*** SELECTED EXCERPT ***

No. 64 – New York Jets
- Position: Guard
- Roster status: Active

Personal information
- Born: August 24, 1999 (age 27) Carrollton, Georgia, U.S.
- Listed height: 6 ft 3 in (1.91 m)
- Listed weight: 311 lb (141 kg)

Career information
- High school: Carrollton
- College: Memphis (2017–2021)
- NFL draft: 2022: 3rd round, 90th overall pick

Career history
- Las Vegas Raiders (2022–2025); New York Jets (2026–present);

Awards and highlights
- PFWA All-Rookie Team (2022); First-team All-AAC (2021);

Career NFL statistics as of Week 2, 2026
- Games played:: 66
- Games started:: 65
- Stats at Pro Football Reference

= Dylan Parham =

American football player (born 1999)

Dylan Parham (born August 24, 1999) is an American professional football offensive guard for the New York Jets of the National Football League (NFL). He played college football for the Memphis Tigers and was selected by the Las Vegas Raiders in the third round of the 2022 NFL draft.

==Early life==
Parham grew up in Carrollton, Georgia, and attended Carrollton High School, where he was a member of the basketball, football, and track and field teams. He originally played linebacker before moving to tight end before his senior season. Parham was used mostly in a blocking capacity as a senior and was named first team All-Area after nine passes for 96 yards and one touchdown and the Carrollton Trojans gained 4,200 yards of total offense. Parham was rated a two-star recruit and committed to play college football at Memphis over offers from Georgia State and West Virginia.

*** End of SELECTED EXCERPT ***

• EXPLORE THE MATERIAL:
1. Copy the part of the Dylan Parham article starting with "Dylan Parham (born" and going on through "and West Virginia.".
2. Rewrite the paragraph of the Dylan Parham article that begins "Parham grew up in Carrollton" as a shorter bulleted list that keeps its main facts.
The material that follows comes from a separate source.

*** GIVEN DATA ***

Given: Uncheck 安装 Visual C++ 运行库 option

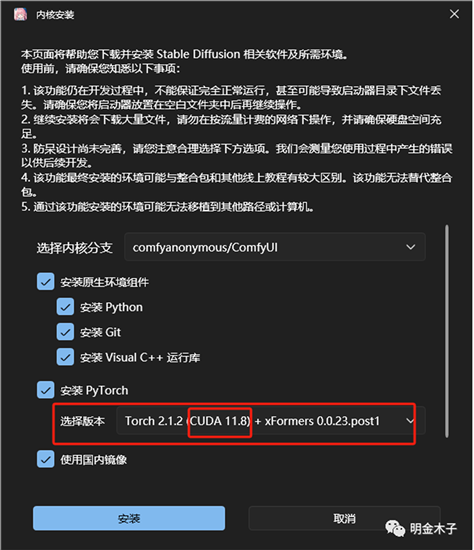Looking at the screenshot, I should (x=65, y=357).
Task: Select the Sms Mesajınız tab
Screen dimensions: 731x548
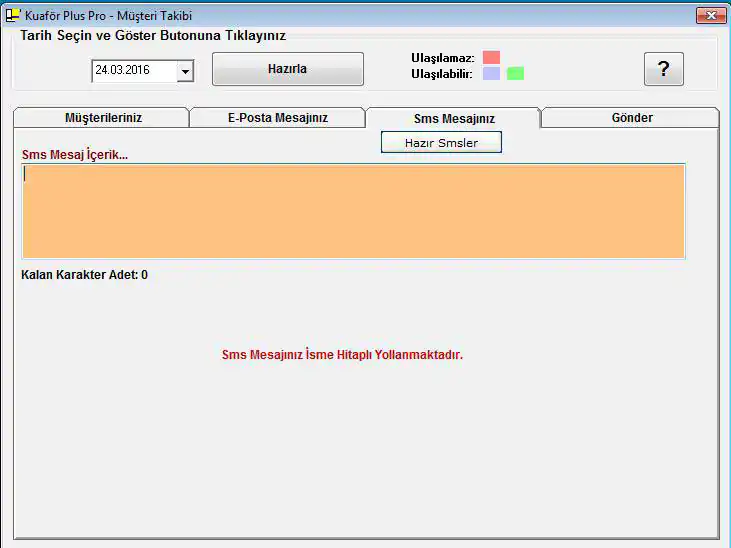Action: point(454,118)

*** End of GIVEN DATA ***
*** GIVEN DATA ***

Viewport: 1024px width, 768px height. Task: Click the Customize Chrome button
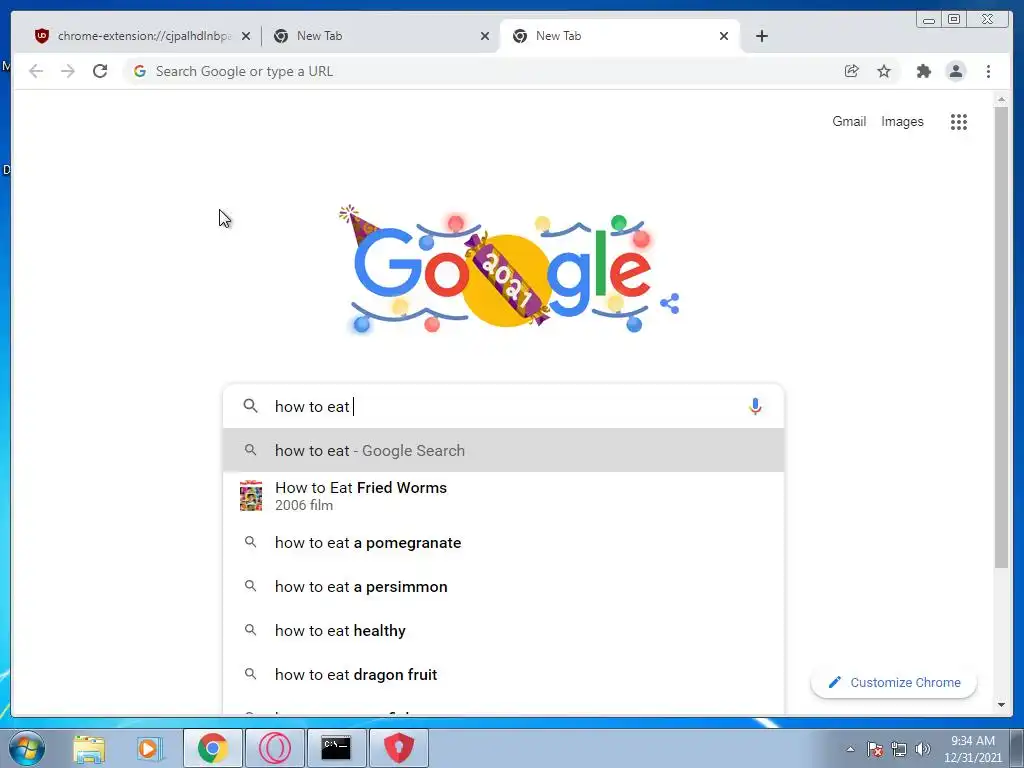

*** End of GIVEN DATA ***

• ANSWER LIST:
1.
Dylan Parham (born August 24, 1999) is an American professional football offensive guard for the New York Jets of the National Football League (NFL). He played college football for the Memphis Tigers and was selected by the Las Vegas Raiders in the third round of the 2022 NFL draft.

==Early life==
Parham grew up in Carrollton, Georgia, and attended Carrollton High School, where he was a member of the basketball, football, and track and field teams. He originally played linebacker before moving to tight end before his senior season. Parham was used mostly in a blocking capacity as a senior and was named first team All-Area after nine passes for 96 yards and one touchdown and the Carrollton Trojans gained 4,200 yards of total offense. Parham was rated a two-star recruit and committed to play college football at Memphis over offers from Georgia State and West Virginia.

2.
- Grew up in Carrollton, Georgia, and attended Carrollton High School
- Played on the basketball, football, and track and field teams
- Started as a linebacker, then moved to tight end before his senior season
- As a senior, was used mostly as a blocker and was named first team All-Area after nine passes for 96 yards and one touchdown, while the Carrollton Trojans gained 4,200 yards of total offense
- Rated a two-star recruit; committed to Memphis over offers from Georgia State and West Virginia